Competition is best.
I am not going to argue that. competition does spring innovation. However, I do not see how that could mean opposition to Medicare for all, opposition for the ACA, or support for the pre-ACA system. To begin with, insurance is not the performance of medical services. It is not the wellness system or healthcare system that makes you well.
It is merely the way that such services are funded.
So, if I use Medicare, or an ACA insurance plan to go to a doctor or other provider, then I do have a choice of doctors. It does breed competition. The fairest way to make it, the way to open up the doors to competition is to put all healthcare providers on a single network and let the patient decide which doctor to see.
Medicare in a nutshell.
The basic problem conservatives have is they feel that it is perfectly okay for your insurance company to decide through actuarial tables that further care is not going to change the outcome. But oppose it when the government does it.
Die-hard supporters of Medicare and the Affordable Care Act feel it a travesty when insurance companies make the call. But seem to be okay with the government doing it.

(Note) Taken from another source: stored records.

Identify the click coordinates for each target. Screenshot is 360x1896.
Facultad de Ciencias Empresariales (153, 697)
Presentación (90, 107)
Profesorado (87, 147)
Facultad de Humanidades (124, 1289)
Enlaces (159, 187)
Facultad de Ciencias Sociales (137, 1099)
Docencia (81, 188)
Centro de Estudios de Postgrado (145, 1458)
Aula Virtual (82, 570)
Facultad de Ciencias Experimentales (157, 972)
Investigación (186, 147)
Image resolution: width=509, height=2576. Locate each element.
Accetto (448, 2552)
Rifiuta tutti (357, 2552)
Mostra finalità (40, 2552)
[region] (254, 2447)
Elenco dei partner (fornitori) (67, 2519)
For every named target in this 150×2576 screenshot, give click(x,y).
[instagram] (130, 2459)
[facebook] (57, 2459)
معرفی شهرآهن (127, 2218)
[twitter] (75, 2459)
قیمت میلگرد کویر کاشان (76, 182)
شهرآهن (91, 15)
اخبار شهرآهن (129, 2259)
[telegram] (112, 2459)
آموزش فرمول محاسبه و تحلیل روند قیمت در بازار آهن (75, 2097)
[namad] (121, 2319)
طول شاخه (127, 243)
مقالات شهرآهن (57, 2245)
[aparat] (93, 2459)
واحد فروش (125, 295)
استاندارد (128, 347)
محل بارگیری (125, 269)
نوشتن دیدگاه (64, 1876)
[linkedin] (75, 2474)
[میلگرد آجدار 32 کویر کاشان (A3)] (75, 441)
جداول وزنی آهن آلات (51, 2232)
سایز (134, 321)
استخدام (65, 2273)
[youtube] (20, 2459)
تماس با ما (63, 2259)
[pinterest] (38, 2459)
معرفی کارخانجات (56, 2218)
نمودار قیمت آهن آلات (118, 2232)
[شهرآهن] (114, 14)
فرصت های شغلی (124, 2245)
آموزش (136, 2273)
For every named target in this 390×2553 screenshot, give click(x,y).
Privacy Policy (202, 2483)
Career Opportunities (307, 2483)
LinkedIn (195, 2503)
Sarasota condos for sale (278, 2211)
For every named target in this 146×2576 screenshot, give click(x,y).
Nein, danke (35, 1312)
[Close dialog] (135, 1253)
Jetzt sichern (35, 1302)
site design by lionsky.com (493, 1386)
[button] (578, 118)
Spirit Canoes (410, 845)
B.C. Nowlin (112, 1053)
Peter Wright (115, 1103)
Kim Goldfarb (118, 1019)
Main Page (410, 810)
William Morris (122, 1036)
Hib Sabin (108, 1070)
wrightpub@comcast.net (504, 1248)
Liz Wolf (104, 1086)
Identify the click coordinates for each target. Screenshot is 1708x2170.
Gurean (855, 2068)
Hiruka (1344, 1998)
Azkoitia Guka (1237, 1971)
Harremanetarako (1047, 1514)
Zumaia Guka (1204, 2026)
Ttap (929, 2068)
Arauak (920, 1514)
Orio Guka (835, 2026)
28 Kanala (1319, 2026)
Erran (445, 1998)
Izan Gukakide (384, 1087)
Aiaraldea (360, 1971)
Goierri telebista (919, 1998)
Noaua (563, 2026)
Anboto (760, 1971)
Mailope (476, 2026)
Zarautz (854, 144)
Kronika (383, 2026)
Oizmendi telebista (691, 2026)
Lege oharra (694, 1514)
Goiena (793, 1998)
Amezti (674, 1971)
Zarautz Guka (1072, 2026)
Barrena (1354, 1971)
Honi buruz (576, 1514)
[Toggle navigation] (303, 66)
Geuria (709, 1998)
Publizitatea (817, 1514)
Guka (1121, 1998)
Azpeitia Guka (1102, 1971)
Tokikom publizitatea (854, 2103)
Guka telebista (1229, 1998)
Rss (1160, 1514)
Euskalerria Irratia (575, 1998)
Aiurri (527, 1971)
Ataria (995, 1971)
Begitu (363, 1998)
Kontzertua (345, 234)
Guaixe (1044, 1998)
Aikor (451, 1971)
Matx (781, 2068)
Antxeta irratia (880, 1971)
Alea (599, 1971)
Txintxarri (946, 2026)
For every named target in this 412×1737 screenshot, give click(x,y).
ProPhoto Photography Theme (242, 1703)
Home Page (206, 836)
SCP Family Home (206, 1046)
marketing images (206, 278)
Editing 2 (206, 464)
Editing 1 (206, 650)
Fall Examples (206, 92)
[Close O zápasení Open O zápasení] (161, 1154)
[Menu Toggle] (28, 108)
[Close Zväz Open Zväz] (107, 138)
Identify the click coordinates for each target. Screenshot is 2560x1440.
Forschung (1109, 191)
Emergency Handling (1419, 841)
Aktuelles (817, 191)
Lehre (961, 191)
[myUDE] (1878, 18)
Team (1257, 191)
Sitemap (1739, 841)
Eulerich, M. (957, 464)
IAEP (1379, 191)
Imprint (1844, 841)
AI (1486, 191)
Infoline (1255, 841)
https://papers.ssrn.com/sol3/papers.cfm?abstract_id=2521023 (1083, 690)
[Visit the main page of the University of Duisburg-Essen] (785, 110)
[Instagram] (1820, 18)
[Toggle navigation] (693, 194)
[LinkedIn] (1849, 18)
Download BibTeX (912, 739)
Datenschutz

The human response should be to call it a travesty and an immoral crime when either does it. The only one making that call should be you and your doctor.
No nameless corporate drone or government bureaucrat should ever be in the mix unless absolutely necessary.
I have a personal interest in this story, in a sense, I am Alfie Evans.
Back in 2007/2008, I began having to battle a bone infection in my right foot. Being diabetic it was an ongoing nightmare.
However, my podiatrists and my doctors all agreed, with the right amount of antibiotics, they could save the foot.
I remember one episode, the doctor stated, “ten weeks of IV antibiotics and we have it beat.”
Blue Cross/Blue Shield, my insurance, said at week 6, that they felt the treatment was adequate as is and would pay no more. So I was released to go home.
And was back in the hospital in 4 months. During a 4 year period of hospitalization and being released, not when the doctor said so, but when insurance felt enough treatment was done, I spent a year in the hospital.
I ended up losing the foot.
So excuse me when I have trouble keeping a straight face when Conservatives say that Medicare for all would take away Doctor input over treatment and give it to a faceless bureaucrat.
Corporations already do it. And what is worse, they do it for profit.